RandyJai.jpgI watched Diane Sawyer’s interview with Randy Pausch and there were so very many kernels of information that hit the “truth meter” that I watched the video again this evening and cried again and again.

Citizens around the world have sent him letters asking him questions about his life, his dreams and his thoughts. His answers were thoughtful and honest. At the end he acknowledges his wife. He says she is an amazing person. He says they talk and talk and talk. He says that many will tell tales of him after he is gone but it is his wife that knows him best and will be able to share who he is after he is unable to share himself.

At the end of the day, I believe, all we want as humans is to be fully known by someone and still loved for who we truly are. That requires talking and sharing and accepting and forgiving and talking some more. At the end of a day (or at the end of a life), it seems that we all want to be known so we can be remembered not for what we have done, but for who we have become.
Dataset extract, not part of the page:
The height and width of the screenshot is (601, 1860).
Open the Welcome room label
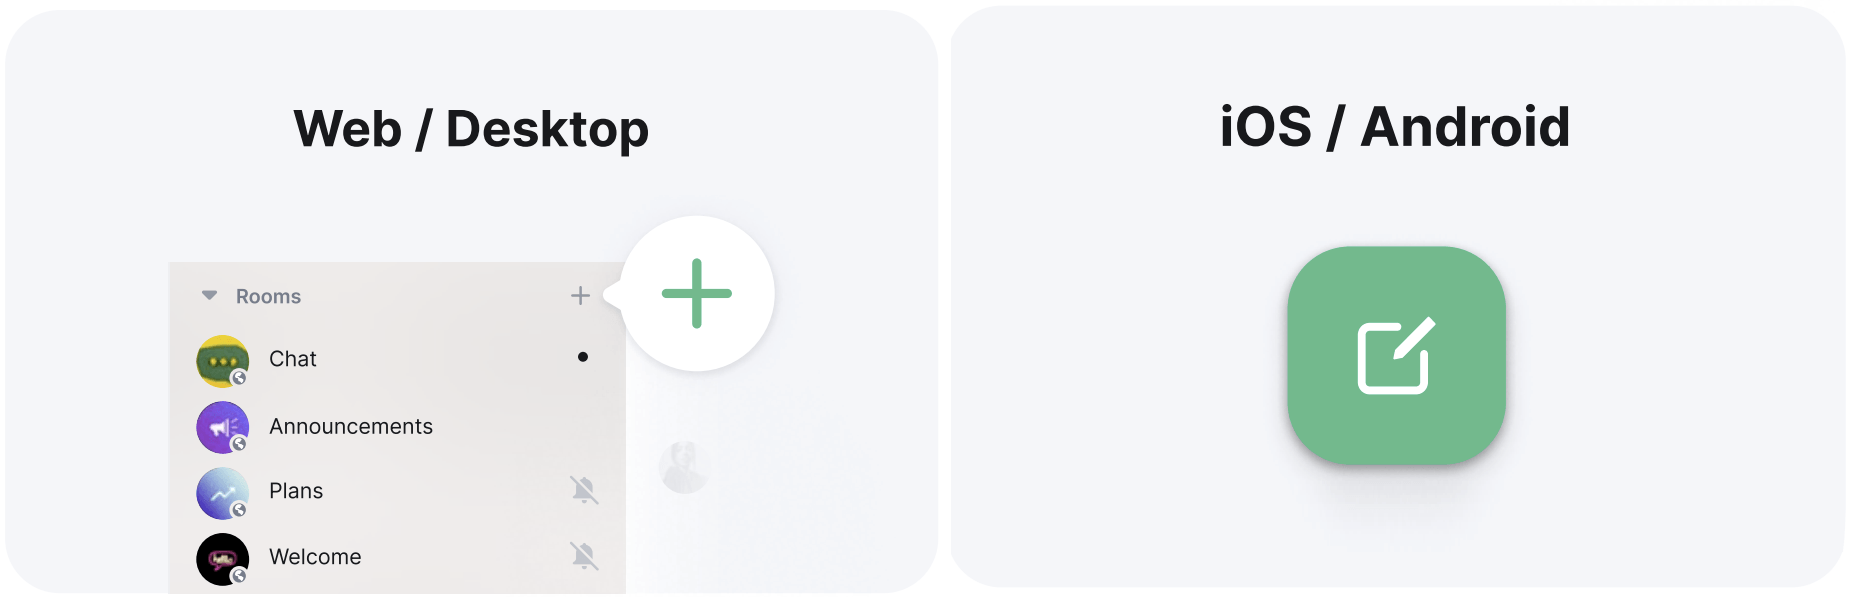click(315, 557)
Randy Pausch has shared his hopes and dreams in The Last Lecture so his children will know him. His willingness, his vulnerablity with the world gives hope and confidence for others to share more of themselves. I will never know Randy personally, but because he shared himself I feel freer to share myself. At the end of this day I had an epiphany. A stranger shared his dreams and his truth and it profoundly impacted my life. It is clear to me that we are all of value and have something to offer the world. Everyone. Even me.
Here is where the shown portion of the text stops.